Passage provided:
============

Two young women sit side by side, sharing earphones. One reads a book, one works on a laptop.
According to the Property Council, international students are not causing the housing crisis. Ketut Subiyanto/Pexels, CC BY

Our research

We have been researching the experiences of international students in South Australia. As part of a broader 2023 study, we surveyed 1,372 international students about their wellbeing, community engagement and housing situation. We also did follow up interviews with 16 students.

Students in the survey came from 142 countries and regions. Asia was the top source region with 38% of respondents, followed by Europe and Africa.

Respondents were studying at 27 institutions in South Australia. More than half of our sample were university students, but respondents were also studying at TAFE and private colleges.

Here we report our findings about housing.

Where are students living?

The biggest proportion of students in our study (25.5%) lived in the Adelaide CBD, of which 56% lived in student accommodation.

Students were then dispersed across the suburbs. The next biggest proportion of students in any given suburb was 2.2%.

Student accommodation was the most common type of housing for all students we surveyed (20.7%), followed by living in a shared house with a private bedroom (19.6%) and sharing a bedroom (13.2%).

Less than 1% of respondents lived alone and 2.5% lived in a property they or a family member owned.

This shows international students tend to live in the CBD and in student accommodation or shared houses or bedrooms. Many locals would not consider these types of housing suitable. So it is very difficult to see how they are driving up entire metropolitan housing markets.

How hard it is to find somewhere?

It is not as though international students are finding it easy to secure a place to live, either.

Students in our study reported finding suitable accommodation was one of the top three challenges undermining their life experience in South Australia (along with overall financial security and making local friends).

They told us how they often had little choice over where to live because they did not have a rental history or proper source of income. For example, a social work student from China was looking for a new place to rent but felt hopeless. She said she had sent out up to 40 applications but had no response.

We don’t have a renting record in South Australia and I don’t have a full-time job […] Lots of the [real estate] agents wouldn’t really want us […].

For many students, student accommodation was the only thing available, which they described as “very expensive” and “very compact”. One Sri Lankan student studying for a PhD in computing explained:

They are not going to give me a place […] the student accommodation was my only option. That’s why I chose it even though it’s quite costly.

Another Taiwanese student studying computing and information systems told us they had just A$150 to spend per month on food because the cost of student accommodation was so high.

A table is crammed with papers, textbooks, mugs, and an orange.
Students reported their accommodation was compact and expensive. Cottonbro Studio/ Pexels, CC BY

What next?

Our research shows international students in South Australia are finding it expensive, difficult and stressful to secure a place to live while they are studying.

This suggests they are experiencing the problems of Australia’s housing crisis. But it does not indicate they are causing it.

We also need to be careful simply thinking more student accommodation will fix this issue. It does not address the problem of housing affordability and it does not help international students interact with their local communities in Australia.

It is also worrying to see international students blamed for a very complex problem, which experts acknowledge has multiple causes, of which overall migration is only a “relatively small part”.

And we should not forget Australia has labour shortages in civil engineering and construction.

So international students could be part of the solution to housing shortages, rather than mistakenly being blamed as the cause.

============

About this exercise: Please reproduce, word for word, the stretch of the international student housing article from "Respondents were studying" through "family member owned.".

Data:
============

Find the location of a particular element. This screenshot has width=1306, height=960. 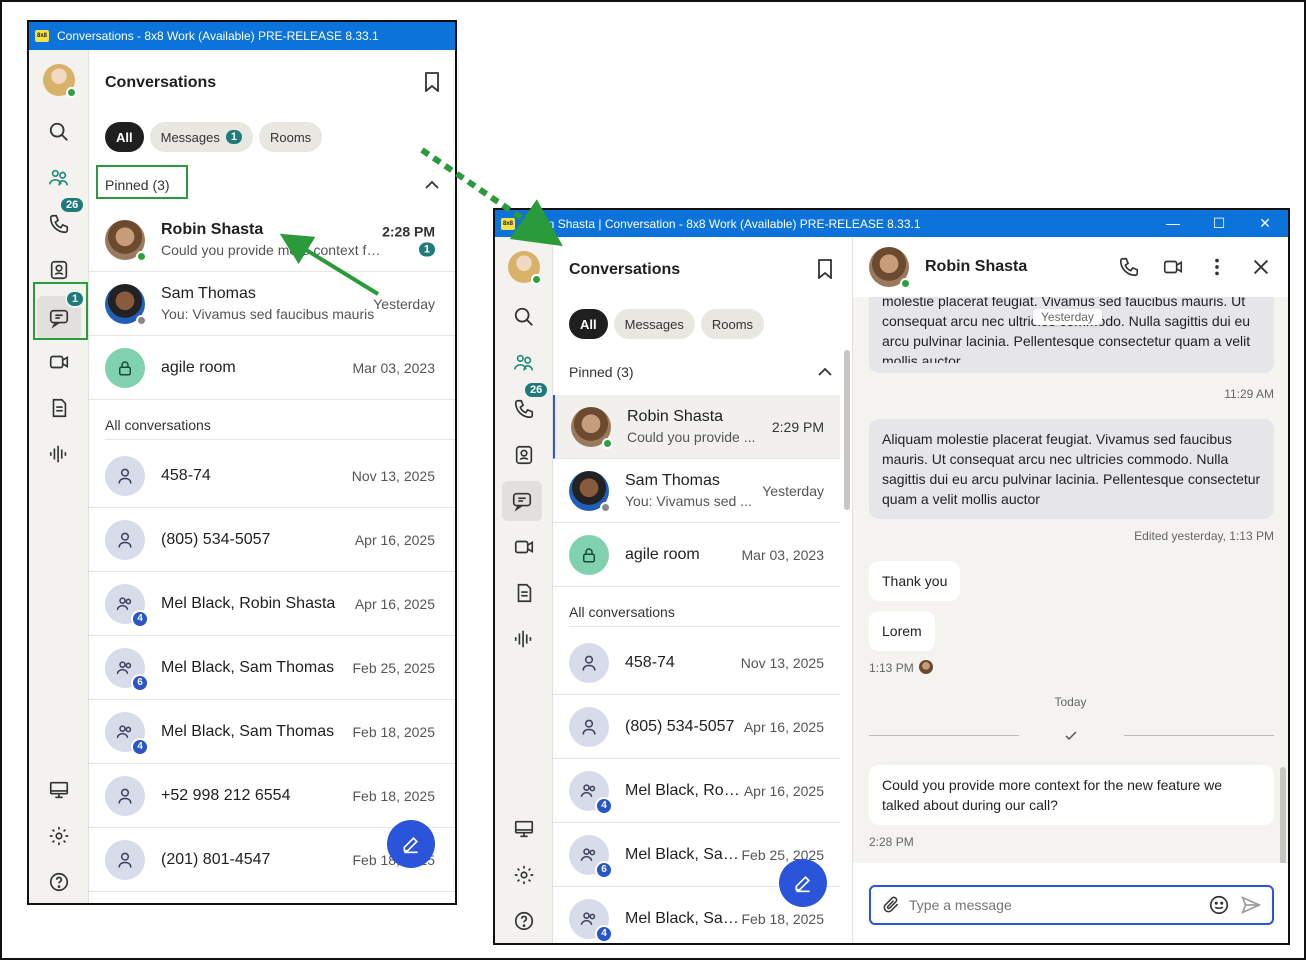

============

Solution to the problem:
Respondents were studying at 27 institutions in South Australia. More than half of our sample were university students, but respondents were also studying at TAFE and private colleges.

Here we report our findings about housing.

Where are students living?

The biggest proportion of students in our study (25.5%) lived in the Adelaide CBD, of which 56% lived in student accommodation.

Students were then dispersed across the suburbs. The next biggest proportion of students in any given suburb was 2.2%.

Student accommodation was the most common type of housing for all students we surveyed (20.7%), followed by living in a shared house with a private bedroom (19.6%) and sharing a bedroom (13.2%).

Less than 1% of respondents lived alone and 2.5% lived in a property they or a family member owned.